До работы в больнице я была очень взыскательна в выборе друзей. Но здесь, в палатах для ВИЧ-инфицированных, увидела, что могу не только ухаживать за пациентами – мне интересно с ними общаться. Многие из них – страдающие, творческие, но нереализовавшиеся по каким-то причинам люди. Часто – мои ровесники.

Каждый из них, ушедших, очень обогатил меня внутренне. Каждый оставил мне частицу себя. Каждый продолжает жить, укреплять меня. Это таинственная дружба, соработничество.

Фото Надежды Ильчук

Музыкант

С Валентином, я познакомилась примерно год назад. Он был пациентом хирургического отделения, ему только что сделали операцию на легком. Перед операцией у него обнаружили ВИЧ в очень запущенной форме – на фоне инфекции у него развилось онкологическое заболевание.

У нас с Валентином сразу же установилась какая-то удивительная связь. Я ухаживала за ним почти круглосуточно, потому что все остальные сестры были заняты другими пациентами. А он был пациентом тяжелым.

Валентин оказался очень милым, интеллигентным человеком. Музыкантом. В 1990-е его называли гордостью музыкального мира.

Очень надеялась я, что выхожу его. Но через какое-то недолгое время Валентина прооперировали еще два раза. Хотя он уже начал вставать на ноги.

У меня есть удивительная его фотография, где он напоминает мне воскресшего Лазаря. Стоит, исхудавший, завернувшийся в простыню, с повязкой на груди.

С Валентином рядом я провела восемь недель. Сама не ожидала, что настолько привыкну к нему – он стал мне духовно близок. Мы много общались, нашли общие интересы и точки соприкосновения. Стали братом и сестрой во Христе.

В больнице Валентин исповедовался, причастился, соборовался. Исповедовался он глубоко, каялся искренне – впервые в жизни. Перед своим уходом он открыл для себя новый мир.

Храм вмч.Пантелеимона при ИКБ № 2. Фото диакона Андрея Радкевича

Конечно, Валентин тяжело переживал известие, что у него ВИЧ, уже СПИД, и онкология. Внутренне он ощущал себя все еще на берегу здоровых. И при этом потрясал силой воли – поддерживал своих друзей, заставляя их верить, что сможет подняться, строил планы на дальнейшую концертную деятельность. От природы он был очень цельным и сильным, целеустремленным.

Валентин был первый человек, которого я как сестра милосердия провожала со слезами. До последнего верила, что он будет жить.

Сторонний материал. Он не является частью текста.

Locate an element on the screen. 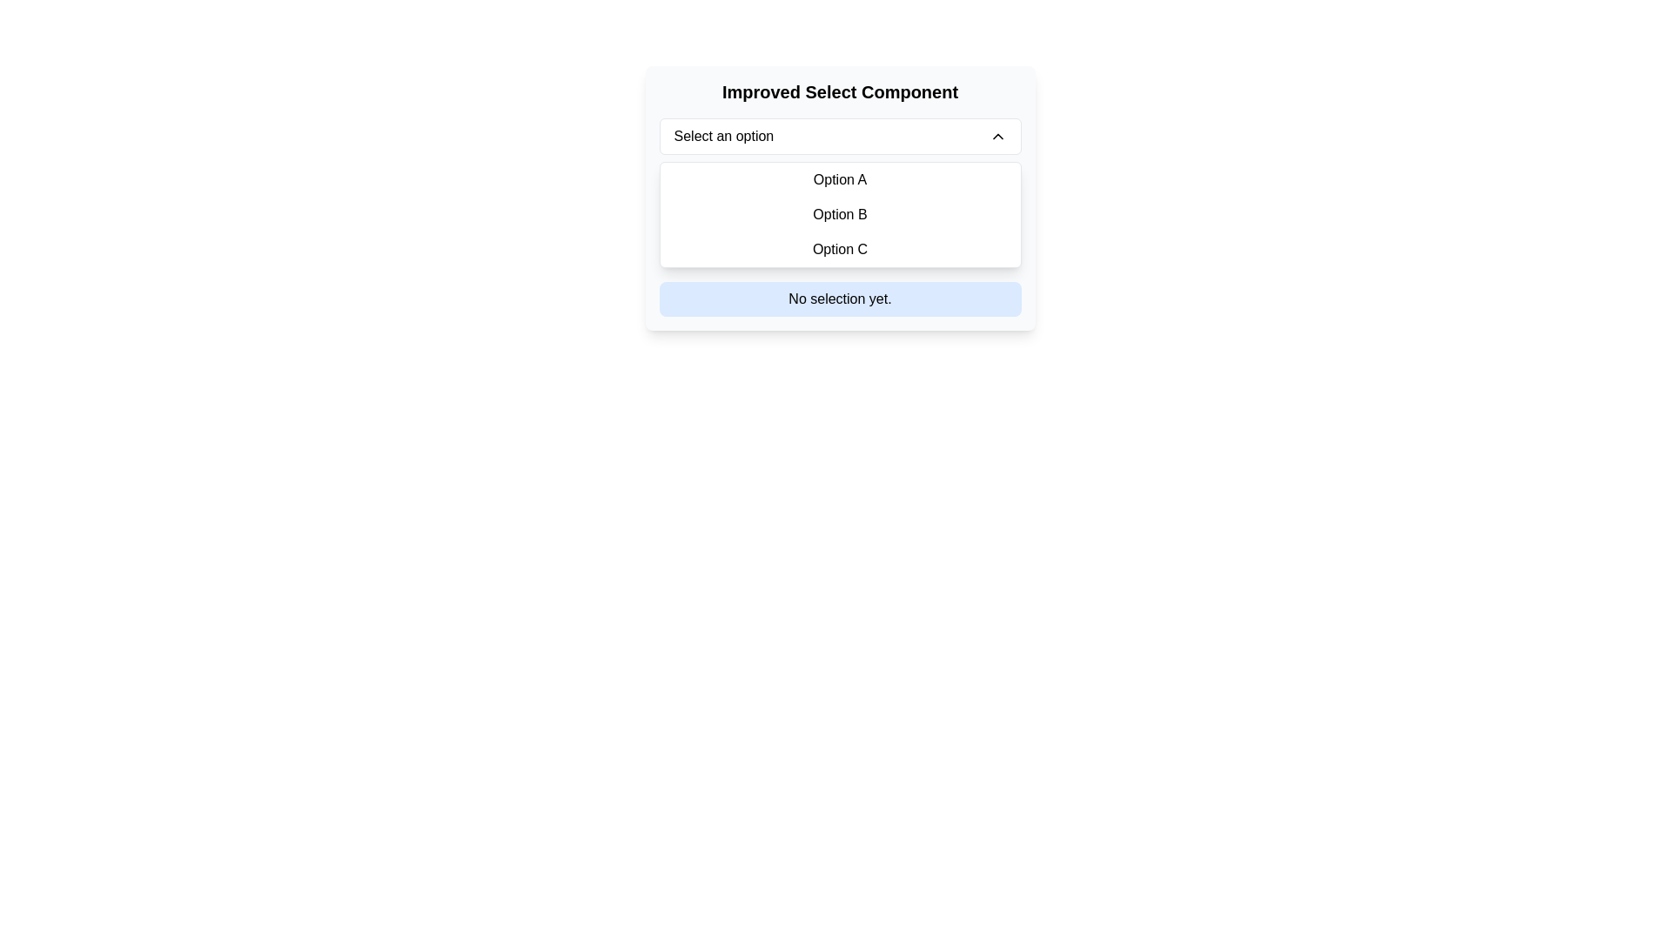 The height and width of the screenshot is (940, 1671). the downward-pointing chevron icon located to the far right of the dropdown button labeled 'Select an option' is located at coordinates (997, 136).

На его отпевание в храм великомученика Пантелеимона при больнице пришло большое количество народа – все были потрясены известием о его смерти. На похоронах Валентина звучала музыка, которую он играл при жизни, – и она до сих со мной.

Бывает, что порой мы не верим в выздоровление пациента, а он встает. А там, где, казалось бы, все должно сложиться, человек умирает. И даже не можешь плакать. Только из груди вырывается – не стон, не вздох – а тихий вопрос: как.

Прошел год, но мне продолжают звонить друзья Валентина. Они не могут примириться с утратой этого человека.

Фото Надежды Ильчук

Почти как Фрида

Десять лет Оля оставалась парализованной, научилась жить в таком состоянии. Потихоньку открыла для себя духовный мир.

К нам Оля попала уже в самом конце. У нее образовались огромные пролежни, но она очень мужественно переносила это, хотя пролежни – это страшная боль. Оля освоила компьютер, часто общалась с близкими и друзьями, писала что-то во внешний мир, набирая текст своими скрюченными слабыми пальчиками.

Оля была очень интересной – такая фарфоровая куколка. У нее были тонкие черты лица, косу она заплетала как корону. Может поэтому напоминала мне Фриду Кало, колумбийскую художницу. Только у той была южная красота, а Оля была красива по-северному, по-русски.

Она лежала на подушках и была похожа на царевну – мраморная красота, тонкий профиль. Если не видеть страшно искореженные руки и ноги.

Меня поразило, насколько Оля терпеливо переносила свои скорби, насколько была готова следовать за Христом. Она стала для меня поддержкой и опорой – показала, как нужно себя вести на жизненном пути.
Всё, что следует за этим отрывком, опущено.